A pesquisa divulgada pelo instituto Brada passou a ser alvo de fortes questionamentos nos bastidores da política pernambucana por apresentar dois pontos considerados graves por analistas e aliados da governadora Raquel Lyra.
O primeiro ponto que chamou atenção foi o alcance da coleta. Pernambuco possui 184 municípios, porém a pesquisa teria sido realizada em apenas 13 cidades, sendo a maioria concentrada na Região Metropolitana do Recife. Para muitos observadores políticos, o cenário acaba não refletindo a realidade completa do estado, principalmente do interior, onde a governadora vem ampliando entregas, obras e fortalecendo alianças políticas.
Outro fator considerado polêmico foi a inclusão de Anderson Ferreira como candidato ao Governo de Pernambuco.
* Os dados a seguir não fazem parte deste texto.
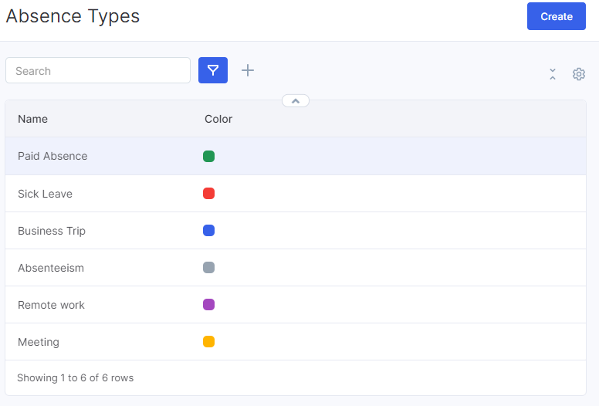
Task: Focus the Search input field
Action: pyautogui.click(x=98, y=70)
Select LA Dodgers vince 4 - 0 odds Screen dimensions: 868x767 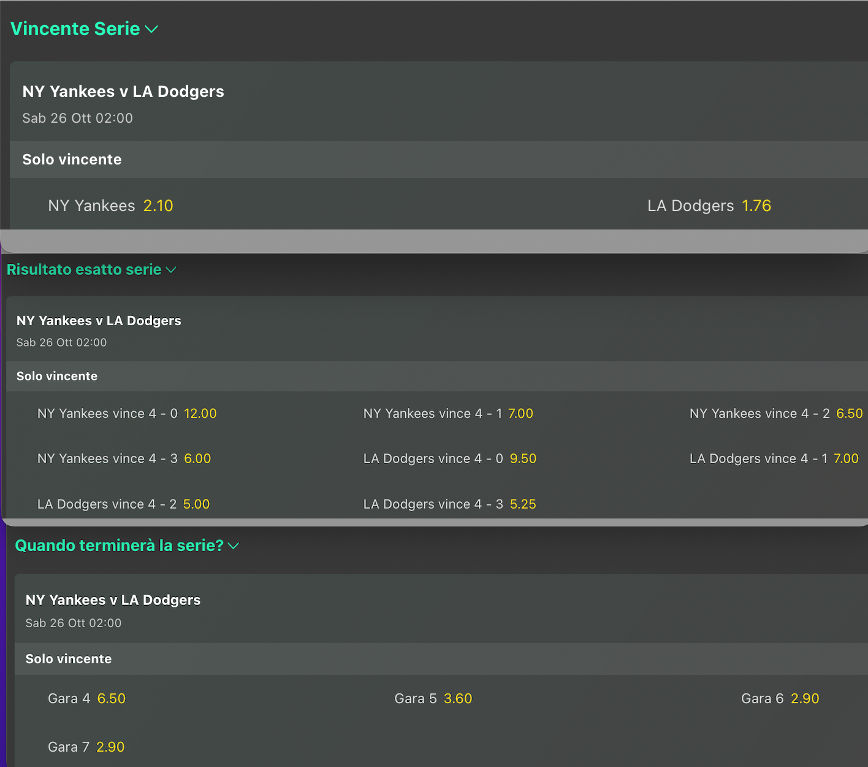(x=523, y=459)
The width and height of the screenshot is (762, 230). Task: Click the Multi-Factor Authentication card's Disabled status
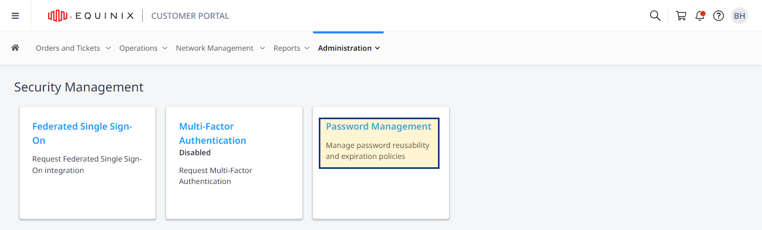point(195,153)
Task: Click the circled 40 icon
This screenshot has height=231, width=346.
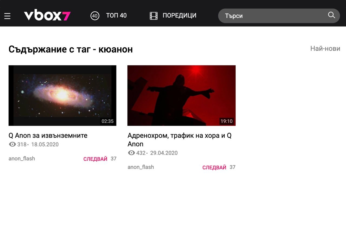Action: 95,16
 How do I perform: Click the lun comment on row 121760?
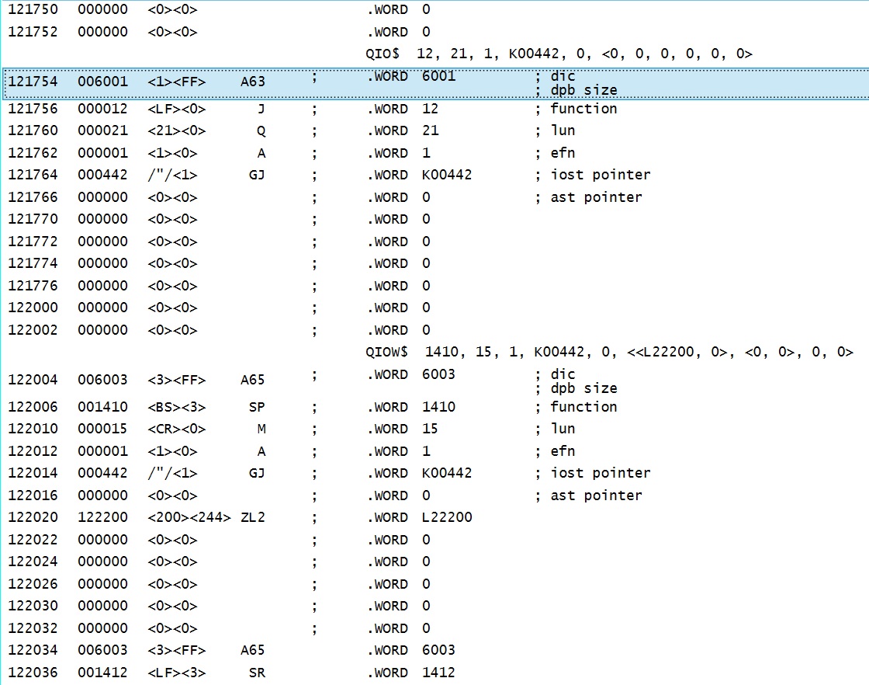point(562,130)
Nos bastidores, a avaliação é de que Anderson não deverá disputar o governo estadual, o que teria criado um cenário artificial que poderia fragmentar os votos da direita.
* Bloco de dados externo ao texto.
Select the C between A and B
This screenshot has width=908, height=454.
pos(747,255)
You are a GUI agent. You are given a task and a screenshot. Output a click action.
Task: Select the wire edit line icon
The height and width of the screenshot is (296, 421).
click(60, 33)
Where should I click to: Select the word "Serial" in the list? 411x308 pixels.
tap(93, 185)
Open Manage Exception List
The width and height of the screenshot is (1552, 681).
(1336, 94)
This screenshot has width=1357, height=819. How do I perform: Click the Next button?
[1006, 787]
Na pesquisa, João Campos aparece com 44%, enquanto Raquel Lyra surge com 41% e Anderson Ferreira com 6%. Analistas ligados ao grupo governista afirmam que, em um cenário sem Anderson, a tendência natural seria grande parte desse eleitorado migrar para Raquel Lyra, justamente por ela concentrar a maior força do campo conservador e da direita em Pernambuco.
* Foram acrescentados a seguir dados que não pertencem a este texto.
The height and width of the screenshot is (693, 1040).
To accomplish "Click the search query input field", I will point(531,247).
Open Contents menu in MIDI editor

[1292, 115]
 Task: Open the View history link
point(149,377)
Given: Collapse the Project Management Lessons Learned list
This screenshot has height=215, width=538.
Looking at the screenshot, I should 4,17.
Com isso, aliados da governadora afirmam que, na prática, os números poderiam colocar Raquel Lyra na liderança com aproximadamente 47%, ultrapassando João Campos mesmo diante de um cenário considerado desfavorável pela oposição.
Nos bastidores políticos, o levantamento acabou gerando ainda mais debate sobre a metodologia utilizada e sobre a representatividade real da pesquisa diante do cenário estadual atual.